En una votación dividida que terminó 7 a 6, la instancia legislativa dio luz verde a la iniciativa que busca despenalizar la interrupción del embarazo sin causales. El debate estuvo marcado por fuertes discursos sobre la desigualdad económica, la seguridad de las mujeres y el fin de la clandestinidad en los procedimientos reproductivos.
La discusión sobre los derechos reproductivos en Chile vivió una jornada decisiva este martes. La Comisión de Salud de la Cámara de Diputadas y Diputados aprobó en general el proyecto de ley que consagra el Aborto Libre, permitiendo que la iniciativa avance a su siguiente etapa: la discusión en particular. El resultado, un estrecho 7 a 6, refleja la polarización de una temática que vuelve al centro de la agenda pública.
Justicia social y poder adquisitivo
Tras la votación, las parlamentarias oficialistas destacaron que el proyecto no busca incentivar el aborto, sino regular una realidad histórica bajo criterios de equidad. La diputada Alejandra Placencia (PC) enfatizó que la clandestinidad afecta principalmente a las mujeres más pobres.
«Las mujeres en este país siempre han abortado. Hoy, lo que determina si una mujer puede hacerlo en buenas condiciones es su poder adquisitivo«, señaló Placencia. La parlamentaria agregó que el Estado debe garantizar que esta decisión no ponga en riesgo la vida ni la salud reproductiva de quienes no cuentan con recursos para acceder a clínicas privadas o viajes al extranjero.
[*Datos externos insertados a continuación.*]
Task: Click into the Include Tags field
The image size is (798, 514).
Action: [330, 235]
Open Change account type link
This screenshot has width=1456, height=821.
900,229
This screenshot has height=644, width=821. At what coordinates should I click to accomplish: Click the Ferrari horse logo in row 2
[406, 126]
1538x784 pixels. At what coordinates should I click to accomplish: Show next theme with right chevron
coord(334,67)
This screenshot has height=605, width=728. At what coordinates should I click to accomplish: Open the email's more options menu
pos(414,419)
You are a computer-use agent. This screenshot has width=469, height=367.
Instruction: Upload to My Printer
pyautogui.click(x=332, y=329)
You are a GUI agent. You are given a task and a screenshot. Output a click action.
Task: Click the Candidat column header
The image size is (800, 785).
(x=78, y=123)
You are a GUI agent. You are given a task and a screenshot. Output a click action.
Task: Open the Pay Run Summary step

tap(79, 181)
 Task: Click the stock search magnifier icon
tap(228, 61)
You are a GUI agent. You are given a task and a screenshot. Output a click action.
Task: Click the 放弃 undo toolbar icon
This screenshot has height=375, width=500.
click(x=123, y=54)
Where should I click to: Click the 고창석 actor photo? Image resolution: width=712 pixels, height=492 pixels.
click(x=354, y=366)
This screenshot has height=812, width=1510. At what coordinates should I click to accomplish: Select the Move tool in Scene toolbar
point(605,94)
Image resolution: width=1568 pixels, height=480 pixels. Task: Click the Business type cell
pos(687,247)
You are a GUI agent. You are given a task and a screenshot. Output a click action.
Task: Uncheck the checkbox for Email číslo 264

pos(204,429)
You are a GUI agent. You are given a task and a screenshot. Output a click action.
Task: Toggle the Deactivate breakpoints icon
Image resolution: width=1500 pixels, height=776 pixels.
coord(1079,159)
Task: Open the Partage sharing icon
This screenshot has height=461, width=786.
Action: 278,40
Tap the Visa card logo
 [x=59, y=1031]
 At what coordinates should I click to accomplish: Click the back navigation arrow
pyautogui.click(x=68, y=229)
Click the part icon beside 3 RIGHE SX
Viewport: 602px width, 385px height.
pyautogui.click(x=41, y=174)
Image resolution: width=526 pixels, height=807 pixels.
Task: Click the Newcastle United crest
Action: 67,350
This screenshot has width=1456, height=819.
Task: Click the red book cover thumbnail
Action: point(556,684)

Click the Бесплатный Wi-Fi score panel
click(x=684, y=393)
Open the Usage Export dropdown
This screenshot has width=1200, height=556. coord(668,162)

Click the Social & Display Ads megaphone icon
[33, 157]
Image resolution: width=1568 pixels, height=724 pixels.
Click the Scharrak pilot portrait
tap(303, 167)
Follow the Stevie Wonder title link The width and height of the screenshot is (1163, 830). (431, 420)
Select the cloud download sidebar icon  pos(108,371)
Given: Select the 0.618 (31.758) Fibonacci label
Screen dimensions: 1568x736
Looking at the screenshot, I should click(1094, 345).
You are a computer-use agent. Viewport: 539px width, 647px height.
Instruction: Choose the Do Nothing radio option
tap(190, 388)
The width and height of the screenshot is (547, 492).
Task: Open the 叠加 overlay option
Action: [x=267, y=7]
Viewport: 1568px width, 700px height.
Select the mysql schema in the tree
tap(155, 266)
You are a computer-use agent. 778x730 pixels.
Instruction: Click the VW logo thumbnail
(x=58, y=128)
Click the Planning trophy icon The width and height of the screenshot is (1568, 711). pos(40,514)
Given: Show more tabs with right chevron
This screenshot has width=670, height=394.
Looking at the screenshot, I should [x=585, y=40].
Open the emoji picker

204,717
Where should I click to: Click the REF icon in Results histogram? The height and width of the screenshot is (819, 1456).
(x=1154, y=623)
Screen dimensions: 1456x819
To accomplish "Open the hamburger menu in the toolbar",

Seguridad vs. Clandestinidad
En la misma línea, la diputada Maite Orsini (FA) fue tajante al señalar que la prohibición no detiene las interrupciones del embarazo. «Abortos hay, abortos hubo y abortos van a seguir habiendo. Lo que estamos discutiendo hoy es si esos abortos serán en la clandestinidad e inseguros, poniendo en riesgo la vida de las mujeres», sentenció.
Lo que viene en el proceso legislativo
Con esta aprobación en general, el proyecto queda radicado en la misma comisión para su discusión en particular, instancia donde se analizarán las indicaciones, plazos de semanas de gestación y detalles técnicos de la prestación de salud. Se espera que esta etapa sea aún más compleja, dada la paridad de fuerzas en el Congreso y la férrea oposición de los sectores conservadores.
De convertirse en ley, Chile pasaría de un sistema de tres causales específicas (riesgo de vida, inviabilidad fetal y violación) a un modelo de autonomía donde la mujer pueda decidir sobre su proyecto de vida sin la amenaza de sanciones penales.